[Saved data entries]
____

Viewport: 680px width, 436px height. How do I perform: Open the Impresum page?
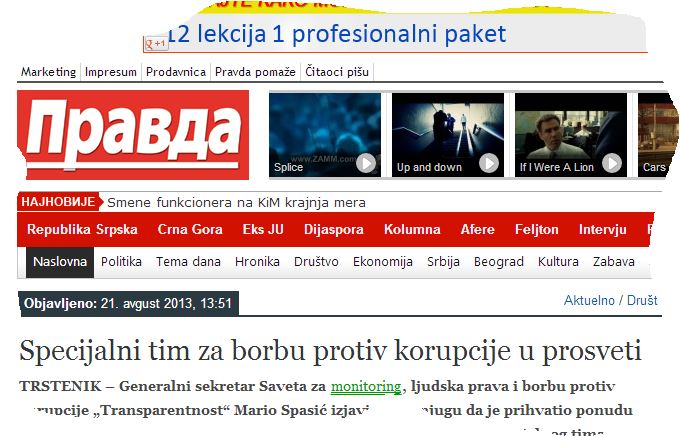click(x=111, y=72)
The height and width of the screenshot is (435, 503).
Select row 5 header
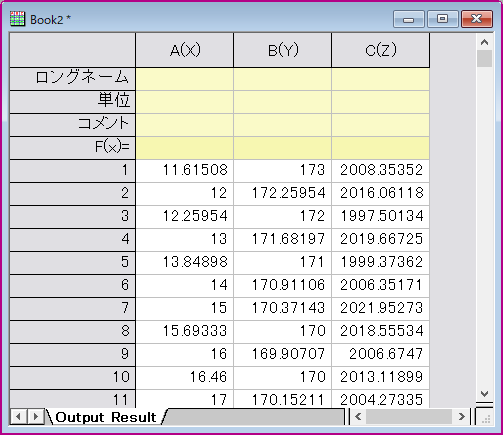tap(73, 263)
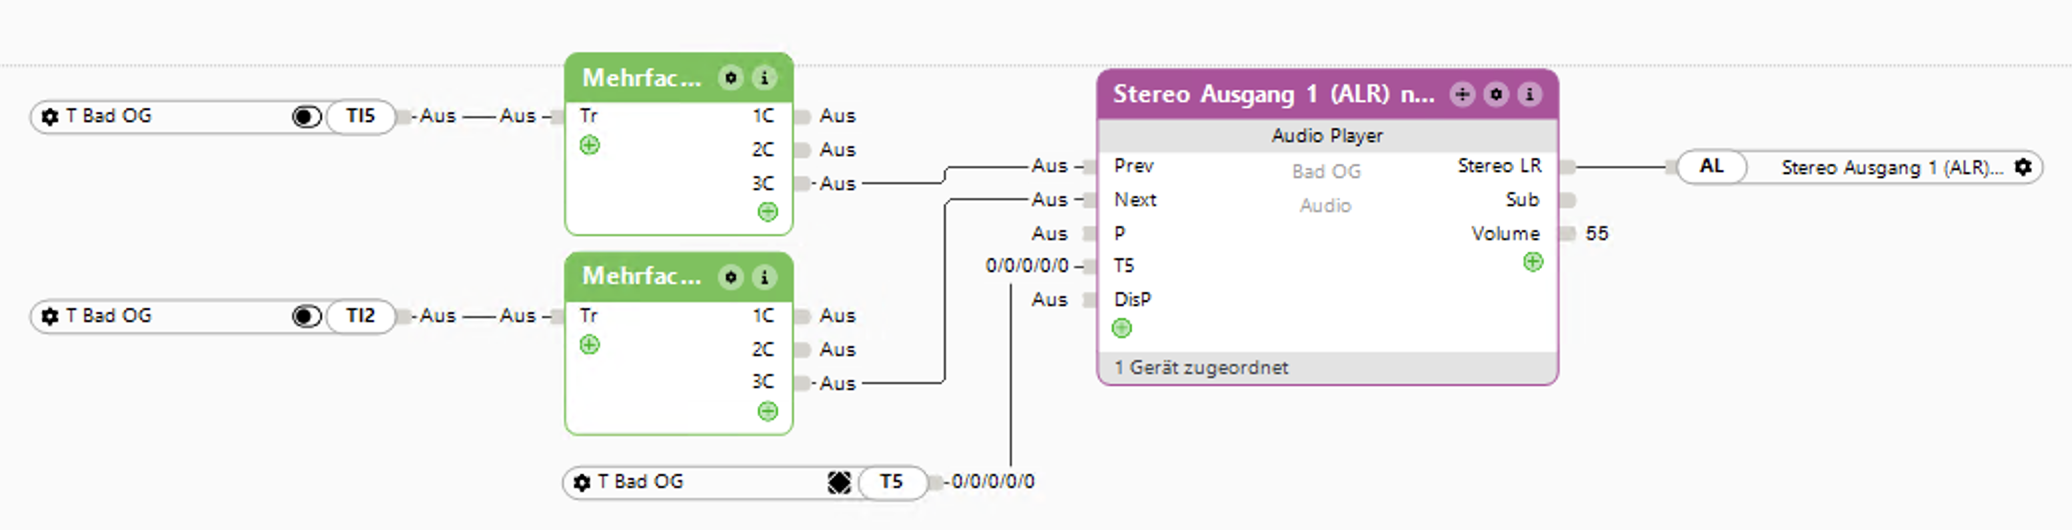Click info icon on top Mehrfachklick block
Image resolution: width=2072 pixels, height=530 pixels.
coord(764,78)
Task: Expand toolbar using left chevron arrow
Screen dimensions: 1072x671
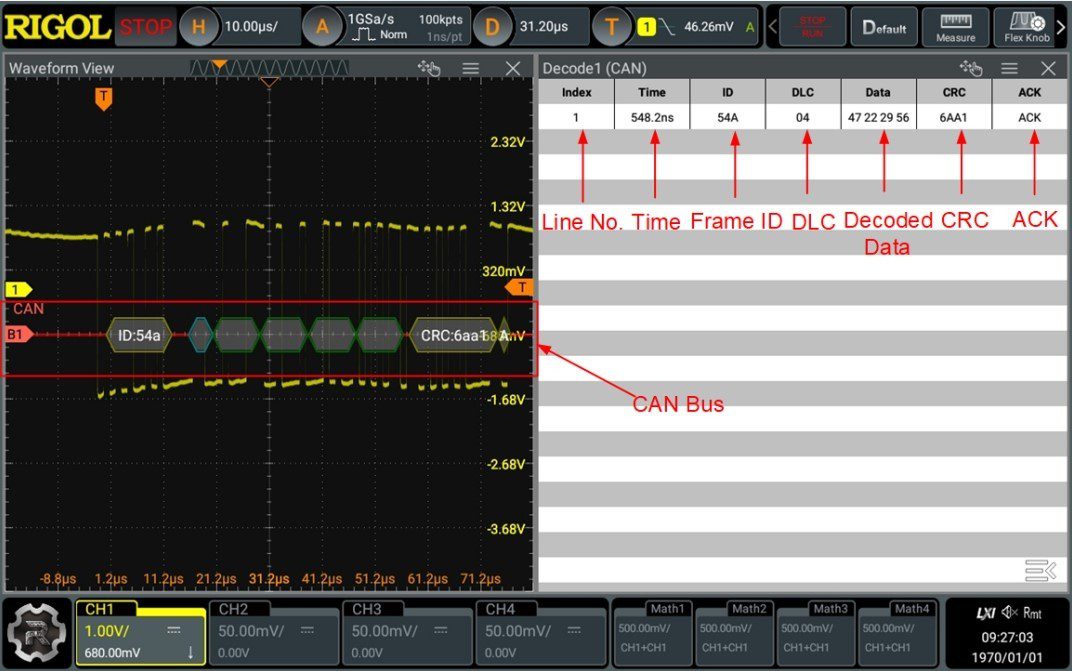Action: point(772,27)
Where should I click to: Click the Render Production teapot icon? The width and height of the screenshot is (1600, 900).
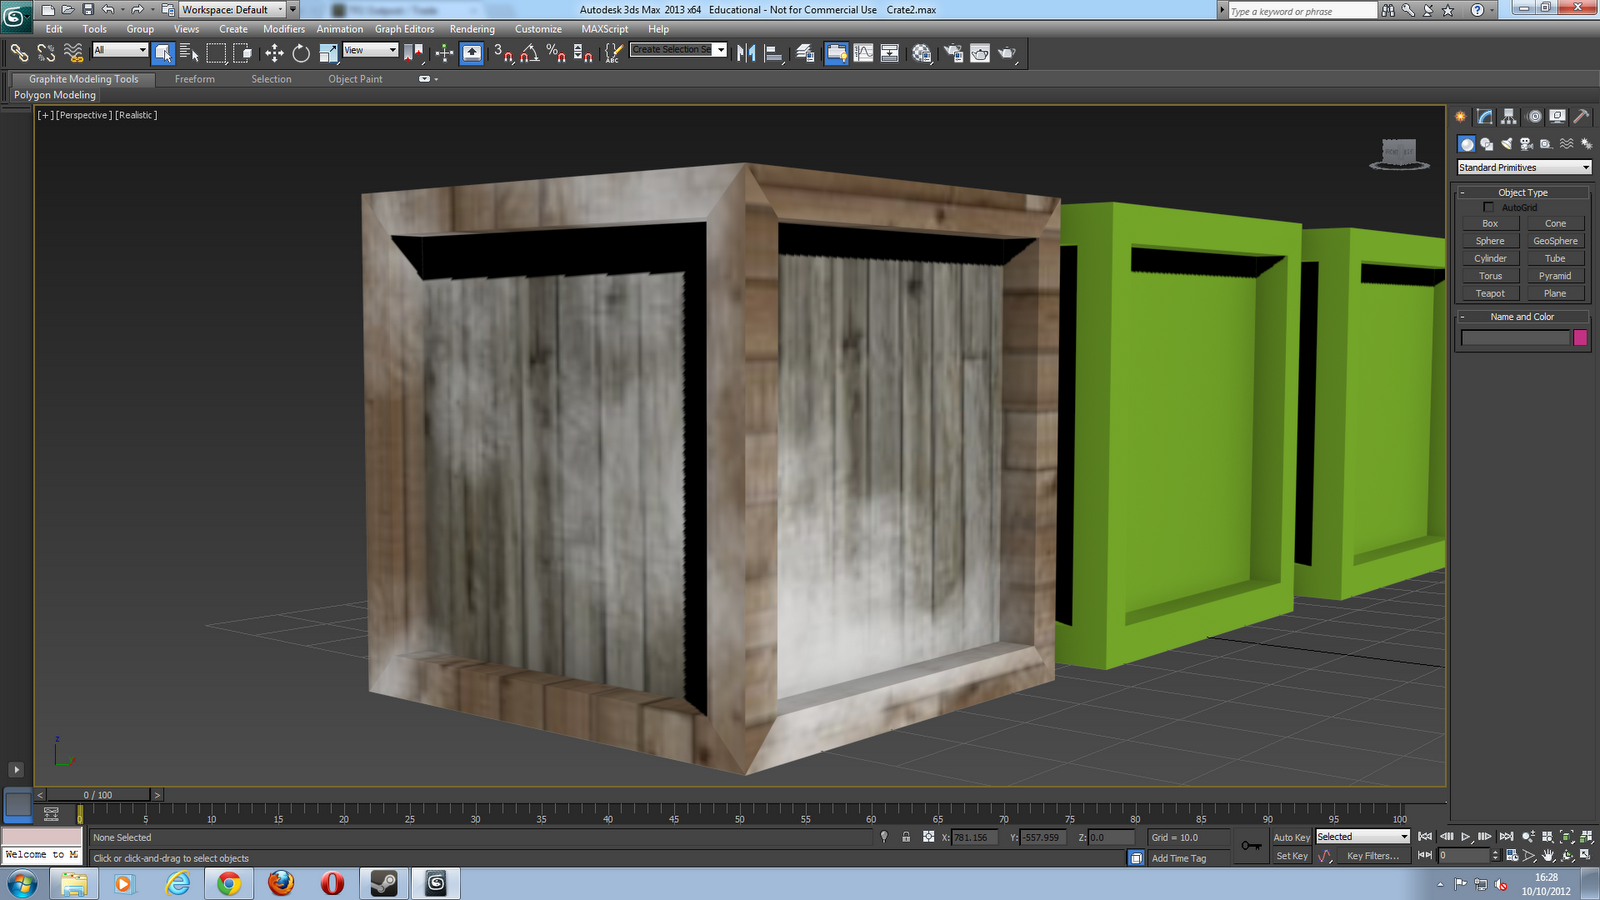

____

- _PROBLEM DESCRIPTION_:
Retype each entry exactly as it appears, excluding any image.

- _TASK OUTPUT_:
Viewport: 680px width, 436px height. How do I perform: Open the Impresum page?
click(x=111, y=72)
The height and width of the screenshot is (435, 503).
Select row 5 header
tap(73, 263)
Click info icon on top Mehrfachklick block
Image resolution: width=2072 pixels, height=530 pixels.
coord(764,78)
Task: Expand toolbar using left chevron arrow
Screen dimensions: 1072x671
Action: point(772,27)
Where should I click to: Click the Render Production teapot icon? The width and height of the screenshot is (1600, 900).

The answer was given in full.